From Apple to Nvidia, United States tech companies have received a temporary exemption from President Donald Trump’s sky-high tariffs. For other businesses, the damage imposed by existing levies on Chinese exports may prove fatal.
While Trump stepped back from the edge for most countries – announcing a 90-day pause on the bulk of his “reciprocal” tariffs on Wednesday – he doubled down on China, eventually increasing import taxes on its goods to 145 percent.
Trump has pitched his protectionist agenda as essential for reviving US industry. However, many US firms have grown used to cheap imports from China. For many of them, prices will rise and profits will fall.
Beijing has also responded to Trump’s moves with retaliatory tariffs of its own, now at 125 percent. US exports to China, and agricultural products in particular, will be hit badly by China’s blanket levy.
Here is the state of trade ties between the world’s two largest economies and the US companies that could be worst affected:
Despite growing tensions between the US and China, Washington and Beijing remain major trading partners.

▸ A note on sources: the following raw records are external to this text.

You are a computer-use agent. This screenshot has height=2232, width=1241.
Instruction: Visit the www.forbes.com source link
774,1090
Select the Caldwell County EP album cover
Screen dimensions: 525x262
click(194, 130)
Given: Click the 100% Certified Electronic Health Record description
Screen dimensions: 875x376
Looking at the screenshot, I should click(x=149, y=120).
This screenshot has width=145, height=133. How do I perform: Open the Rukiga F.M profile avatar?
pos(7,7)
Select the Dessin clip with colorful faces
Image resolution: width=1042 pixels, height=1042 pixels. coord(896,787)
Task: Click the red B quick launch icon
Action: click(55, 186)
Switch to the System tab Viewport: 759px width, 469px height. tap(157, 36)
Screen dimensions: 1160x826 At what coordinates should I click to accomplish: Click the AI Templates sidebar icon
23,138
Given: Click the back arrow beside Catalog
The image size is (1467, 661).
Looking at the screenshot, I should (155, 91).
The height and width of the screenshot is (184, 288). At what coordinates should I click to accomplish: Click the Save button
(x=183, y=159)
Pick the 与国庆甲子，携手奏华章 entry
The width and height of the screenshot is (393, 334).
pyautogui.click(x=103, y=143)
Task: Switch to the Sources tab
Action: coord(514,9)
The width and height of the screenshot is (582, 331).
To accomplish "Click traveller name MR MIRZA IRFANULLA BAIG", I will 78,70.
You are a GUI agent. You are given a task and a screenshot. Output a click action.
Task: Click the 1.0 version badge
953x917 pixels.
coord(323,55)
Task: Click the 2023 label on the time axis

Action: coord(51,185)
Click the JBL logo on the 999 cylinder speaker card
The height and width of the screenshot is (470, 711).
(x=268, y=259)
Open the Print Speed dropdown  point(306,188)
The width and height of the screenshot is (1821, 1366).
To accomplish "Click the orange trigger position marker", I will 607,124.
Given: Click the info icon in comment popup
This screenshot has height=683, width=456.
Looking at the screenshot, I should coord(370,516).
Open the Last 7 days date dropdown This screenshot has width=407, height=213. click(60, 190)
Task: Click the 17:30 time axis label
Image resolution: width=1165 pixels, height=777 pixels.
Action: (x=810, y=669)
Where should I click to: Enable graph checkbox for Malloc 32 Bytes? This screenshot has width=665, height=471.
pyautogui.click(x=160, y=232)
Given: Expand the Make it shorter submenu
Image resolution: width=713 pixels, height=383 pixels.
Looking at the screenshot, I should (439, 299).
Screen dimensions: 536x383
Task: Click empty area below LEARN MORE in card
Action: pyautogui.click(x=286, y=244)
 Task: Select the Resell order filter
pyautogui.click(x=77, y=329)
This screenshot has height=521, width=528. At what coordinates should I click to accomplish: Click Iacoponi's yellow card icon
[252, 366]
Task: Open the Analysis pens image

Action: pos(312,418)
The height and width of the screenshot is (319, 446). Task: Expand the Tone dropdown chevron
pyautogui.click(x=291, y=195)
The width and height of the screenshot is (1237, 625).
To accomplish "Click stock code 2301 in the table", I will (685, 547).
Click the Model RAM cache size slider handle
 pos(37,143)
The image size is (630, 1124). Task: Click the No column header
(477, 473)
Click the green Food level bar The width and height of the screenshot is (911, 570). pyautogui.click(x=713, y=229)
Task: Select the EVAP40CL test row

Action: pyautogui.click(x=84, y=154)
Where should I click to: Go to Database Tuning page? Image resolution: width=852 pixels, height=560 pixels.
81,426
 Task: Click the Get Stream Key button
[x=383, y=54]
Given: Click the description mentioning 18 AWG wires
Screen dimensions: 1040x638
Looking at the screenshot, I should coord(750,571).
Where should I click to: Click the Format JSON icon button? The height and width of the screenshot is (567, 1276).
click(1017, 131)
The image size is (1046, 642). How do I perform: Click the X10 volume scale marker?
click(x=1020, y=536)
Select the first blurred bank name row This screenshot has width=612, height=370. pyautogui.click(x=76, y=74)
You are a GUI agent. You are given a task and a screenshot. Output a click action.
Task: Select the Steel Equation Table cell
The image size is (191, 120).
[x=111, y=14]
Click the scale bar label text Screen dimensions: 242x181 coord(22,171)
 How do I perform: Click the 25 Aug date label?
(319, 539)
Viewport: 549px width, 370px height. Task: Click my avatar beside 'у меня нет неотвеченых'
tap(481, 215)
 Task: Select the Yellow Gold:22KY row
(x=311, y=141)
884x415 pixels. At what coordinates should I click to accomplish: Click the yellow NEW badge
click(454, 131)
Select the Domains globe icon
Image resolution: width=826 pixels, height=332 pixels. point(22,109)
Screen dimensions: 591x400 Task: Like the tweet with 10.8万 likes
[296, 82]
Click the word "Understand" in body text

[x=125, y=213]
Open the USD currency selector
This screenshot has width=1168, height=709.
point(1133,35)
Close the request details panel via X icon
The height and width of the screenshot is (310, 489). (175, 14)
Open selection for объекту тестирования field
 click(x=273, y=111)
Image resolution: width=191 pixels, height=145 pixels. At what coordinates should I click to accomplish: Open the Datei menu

According to data from the Office of the US Trade Representative, the total goods trade between the US and China stood at $582.4bn in 2024. After Canada and Mexico, China is America’s third largest trading partner.
US imports from China totalled $438.9bn while its exports the other way tallied in at $143.5bn. The upshot is that the US trade deficit with China was $295.4bn last year, bigger than for any other country.
On Friday, China’s Ministry of Commerce said it was increasing tariffs on US goods from 84 percent to 125 percent, reiterating that Beijing would “fight to the end” shortly after Washington raised US duties on Chinese imports to 145 percent.